◆ TASK PROMPT ◆
Give exactly the lines from the one with "You are a GUI" through the final line of the listing below, both included, leaving out any pictures.

◆ MATERIAL SHOWN ◆
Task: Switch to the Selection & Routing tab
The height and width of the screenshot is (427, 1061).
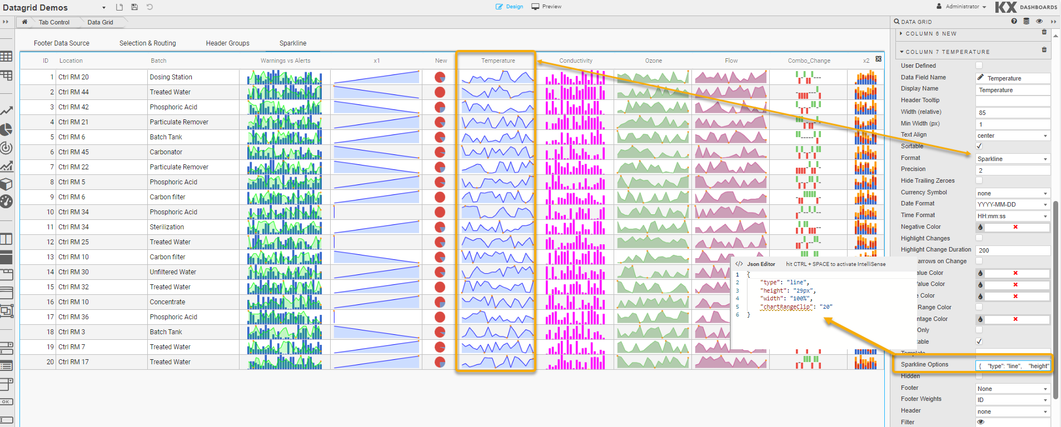Action: (x=147, y=43)
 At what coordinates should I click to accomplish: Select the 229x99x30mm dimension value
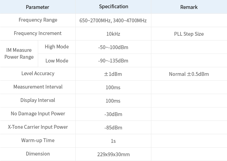pos(114,154)
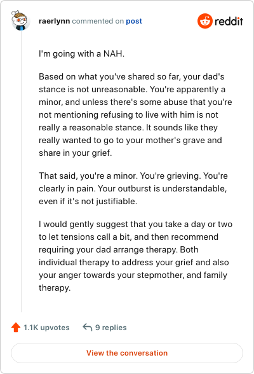Open the blue "post" link
254x374 pixels.
(134, 21)
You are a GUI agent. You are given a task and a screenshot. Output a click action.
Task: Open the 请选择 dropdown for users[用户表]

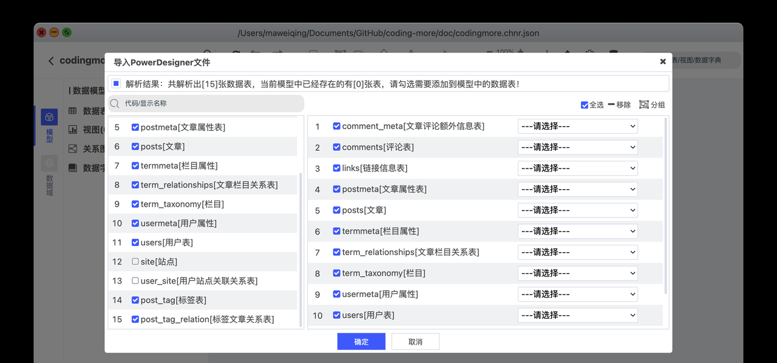[x=577, y=315]
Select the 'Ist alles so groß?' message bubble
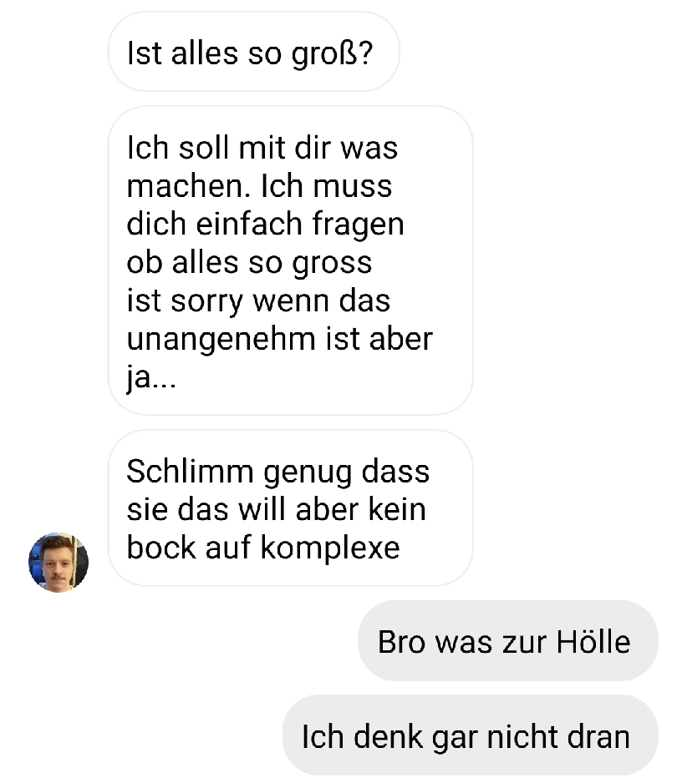The image size is (677, 783). tap(254, 52)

◆ RESPONSE TO THE EXERCISE ◆
You are a GUI agent. You are given a task and a screenshot. Output a click action.
Task: Open the 请选择 dropdown for users[用户表]

[x=577, y=315]
Select the 'Ist alles so groß?' message bubble
The image size is (677, 783). tap(254, 52)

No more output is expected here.